= Ma Phae Wah =

Ma Phae Wah (မဖဲဝါ, also spelt as Ma Phae War; lit. 'yellow-ribbon lady') is a Burmese nat (spirit). She is the guardian spirit of the graveyards and cemeteries in Myanmar.

Ma Phae Wah makes her home in the cemetery, but come midnight, she hoists a coffin onto her shoulder and shuffles through town with her long hair waving in the spectral breeze. Woe to the household where she stops and lays her casket on the doorstep, for someone in that family, usually a child, will soon sicken and die.

==Legend==
During the reign of King Bagyidaw of Konbaung, Ma Phae Wah was said to be Ma Thae U, a native of Pyay. She had an older brother named Maung Kyan Sit. He served as a clerk to the Duke of Pyay. His title was Min Ye Dibba.

Soon after her parents' death, she was living with her brother and had to rely on him. One day, Maung Kyan Sit rebelled against the Duke of Pyay and fled along the Irrawaddy River. They arrived in a sparsely populated area with many lakes. They lived in obscurity, and Ma Thae U changed her name to Ma Phae Wah and Maung Kyan Sit changed his name to Maung San Hmé. They prospered by working as fishers.

One rainy night, her brother had not returned home for three days, so she worried and went to the lake. Maung San Hmé was drunk and mistakenly killed his sister as a demon. He was extremely sad and drank more than before. His colleagues took him to Shwedagon Pagoda to calm down, but Maung San Hmé could not see the Pagoda's image because of his large sin. Maung San Hmé was ashamed and returned to the village.

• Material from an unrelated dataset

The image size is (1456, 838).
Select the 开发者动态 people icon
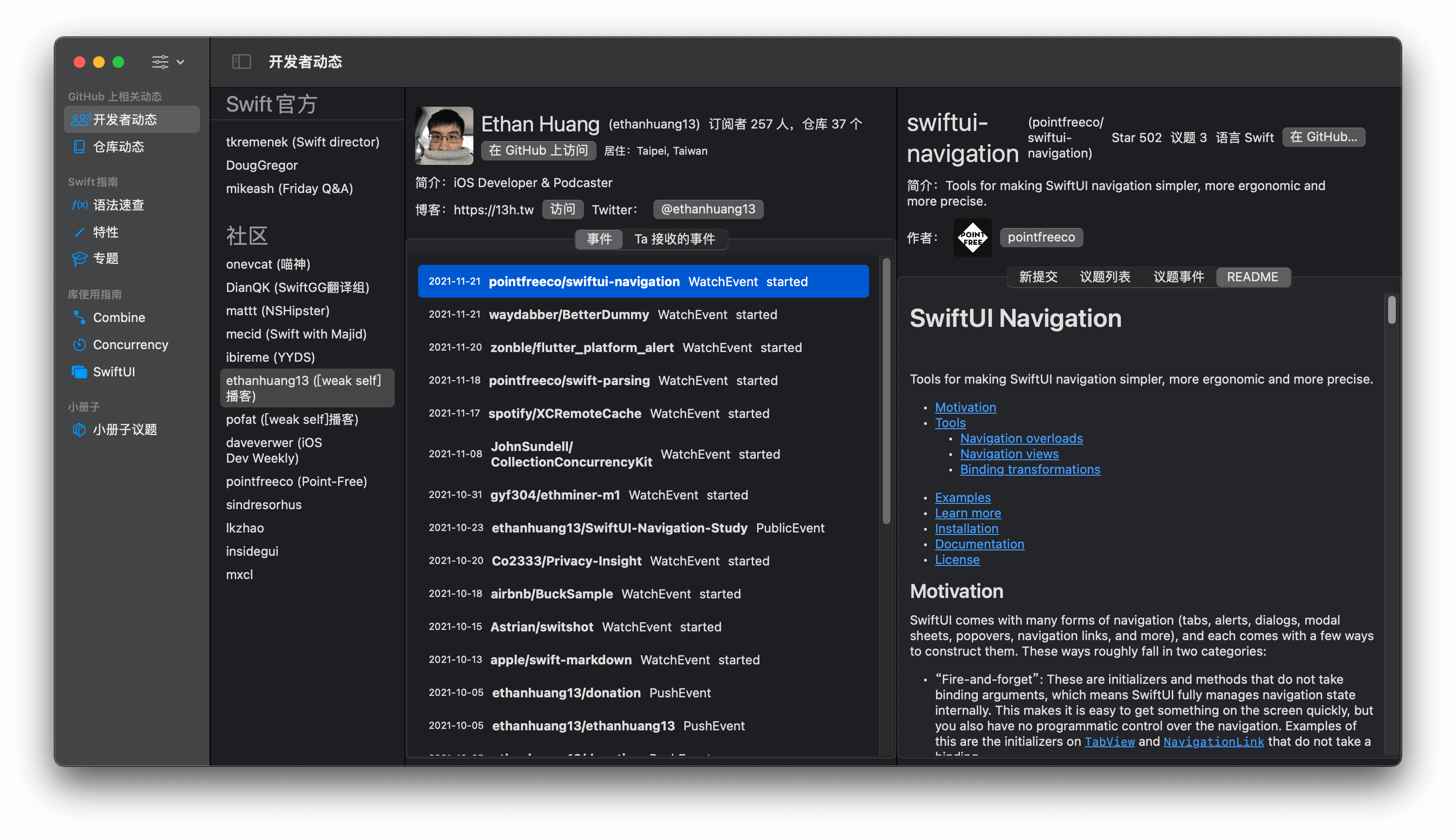[x=81, y=119]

When he returned to the lake in a rage, he dropped gold leaves intended for the Shwedagon Pagoda on his lake pillars. Ma Phae Wah became a nat and had no place to live, so she dreamed and asked the abbot of the village monastery for help. The abbot allowed Ma Phae Wah to live in the village cemetery. Ma Phae Wah guarded the cemetery as a spirit, while wearing a yellow robe. Later, Maung San Hmé died of drink and became a nat. He is called "Ta-pwe-sa Maung San Hmé" and worshipped by fishermen.

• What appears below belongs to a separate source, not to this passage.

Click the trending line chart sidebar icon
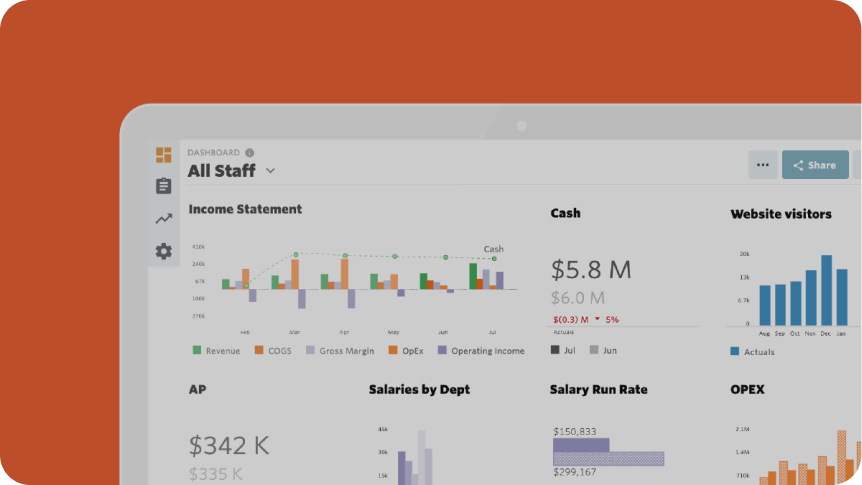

King Tharrawaddy declared the royal order to Ma Phae Wah as the guardian of the cemeteries during his reign.

==Dream==
In the late 1990s, Ma Phae Wah appeared in the dream of Tine Tayar Sayadaw, a prominent Buddhist monk from Kayin State. He announced her intention to eat the flesh of babies. The sayadaw suggested that she dine on dogs instead. Subsequently, security-conscious parents sought to protect their infants by posting signs in front of their homes saying, “Baby’s flesh is bitter, dog’s flesh is sweet”.